#### DATA FOR PROCESSING ####

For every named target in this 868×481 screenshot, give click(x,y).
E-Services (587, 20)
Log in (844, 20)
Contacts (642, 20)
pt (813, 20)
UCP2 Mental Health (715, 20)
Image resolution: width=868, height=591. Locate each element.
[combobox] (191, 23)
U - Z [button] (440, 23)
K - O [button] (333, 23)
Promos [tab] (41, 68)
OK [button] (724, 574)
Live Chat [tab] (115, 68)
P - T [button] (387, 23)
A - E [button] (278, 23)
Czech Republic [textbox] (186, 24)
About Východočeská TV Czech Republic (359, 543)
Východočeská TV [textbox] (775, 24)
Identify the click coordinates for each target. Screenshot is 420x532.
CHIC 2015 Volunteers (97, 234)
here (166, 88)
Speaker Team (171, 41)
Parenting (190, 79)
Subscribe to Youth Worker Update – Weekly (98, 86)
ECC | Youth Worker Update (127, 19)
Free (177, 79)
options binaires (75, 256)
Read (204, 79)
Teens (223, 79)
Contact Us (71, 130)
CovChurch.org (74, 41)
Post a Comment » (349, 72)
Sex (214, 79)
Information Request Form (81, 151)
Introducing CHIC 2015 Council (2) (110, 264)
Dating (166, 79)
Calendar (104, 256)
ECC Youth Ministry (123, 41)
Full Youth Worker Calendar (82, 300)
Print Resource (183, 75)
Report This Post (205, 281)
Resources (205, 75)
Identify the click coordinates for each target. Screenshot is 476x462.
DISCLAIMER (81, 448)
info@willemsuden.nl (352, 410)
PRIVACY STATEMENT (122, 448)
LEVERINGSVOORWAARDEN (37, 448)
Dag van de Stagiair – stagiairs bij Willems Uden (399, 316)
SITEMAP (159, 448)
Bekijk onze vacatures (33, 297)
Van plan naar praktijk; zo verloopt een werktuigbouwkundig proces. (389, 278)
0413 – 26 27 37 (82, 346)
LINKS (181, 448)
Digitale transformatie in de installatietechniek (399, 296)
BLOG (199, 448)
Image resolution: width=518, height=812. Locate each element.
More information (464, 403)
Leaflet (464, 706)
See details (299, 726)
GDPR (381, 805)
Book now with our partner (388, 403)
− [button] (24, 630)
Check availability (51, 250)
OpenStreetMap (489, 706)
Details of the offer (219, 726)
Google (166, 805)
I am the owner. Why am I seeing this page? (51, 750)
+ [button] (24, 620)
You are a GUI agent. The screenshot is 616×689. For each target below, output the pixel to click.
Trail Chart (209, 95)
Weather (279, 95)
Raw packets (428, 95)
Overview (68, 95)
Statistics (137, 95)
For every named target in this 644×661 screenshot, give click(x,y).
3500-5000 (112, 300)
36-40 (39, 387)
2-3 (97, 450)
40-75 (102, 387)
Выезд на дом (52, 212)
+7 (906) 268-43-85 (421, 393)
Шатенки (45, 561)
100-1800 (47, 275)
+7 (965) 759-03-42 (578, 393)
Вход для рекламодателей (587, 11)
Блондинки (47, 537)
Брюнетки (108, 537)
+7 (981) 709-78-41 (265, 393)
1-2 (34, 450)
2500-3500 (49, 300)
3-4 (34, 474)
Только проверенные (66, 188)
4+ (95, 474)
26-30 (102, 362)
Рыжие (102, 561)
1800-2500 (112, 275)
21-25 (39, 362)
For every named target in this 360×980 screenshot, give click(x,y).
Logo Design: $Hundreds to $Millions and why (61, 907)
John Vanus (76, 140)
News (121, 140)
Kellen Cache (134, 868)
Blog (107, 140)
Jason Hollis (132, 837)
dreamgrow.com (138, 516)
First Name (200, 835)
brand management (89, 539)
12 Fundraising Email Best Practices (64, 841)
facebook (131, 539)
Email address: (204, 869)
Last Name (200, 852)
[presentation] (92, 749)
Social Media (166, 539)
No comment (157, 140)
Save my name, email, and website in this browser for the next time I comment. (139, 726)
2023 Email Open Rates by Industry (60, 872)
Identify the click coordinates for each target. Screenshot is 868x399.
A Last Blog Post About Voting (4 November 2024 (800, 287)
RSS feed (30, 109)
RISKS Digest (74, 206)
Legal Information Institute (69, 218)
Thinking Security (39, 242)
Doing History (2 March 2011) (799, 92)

####

• **SET PROBLEM**: Copy out the stretch of the material above from the line containing "PRIVACY STATEMENT (122, 448)" through the line containing "More information (464, 403)", keeping every line unchanged.

• **EXERCISE OUTPUT**:
PRIVACY STATEMENT (122, 448)
LEVERINGSVOORWAARDEN (37, 448)
Dag van de Stagiair – stagiairs bij Willems Uden (399, 316)
SITEMAP (159, 448)
Bekijk onze vacatures (33, 297)
Van plan naar praktijk; zo verloopt een werktuigbouwkundig proces. (389, 278)
0413 – 26 27 37 (82, 346)
LINKS (181, 448)
Digitale transformatie in de installatietechniek (399, 296)
BLOG (199, 448)
Image resolution: width=518, height=812. Locate each element.
More information (464, 403)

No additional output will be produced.